● Stated task
Which lines in the records below contain the word "height"? Show each of those lines in full; case counts.

● Material provided
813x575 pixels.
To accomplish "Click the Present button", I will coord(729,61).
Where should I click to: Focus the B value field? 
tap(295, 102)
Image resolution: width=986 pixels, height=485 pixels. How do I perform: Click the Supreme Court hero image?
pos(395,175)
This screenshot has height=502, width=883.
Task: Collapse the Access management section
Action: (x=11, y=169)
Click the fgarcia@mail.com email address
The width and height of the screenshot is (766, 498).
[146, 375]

● Answer to the exercise
Image resolution: width=986 pixels, height=485 pixels. How do I perform: Click the Supreme Court hero image?
This screenshot has height=502, width=883.
The width and height of the screenshot is (766, 498).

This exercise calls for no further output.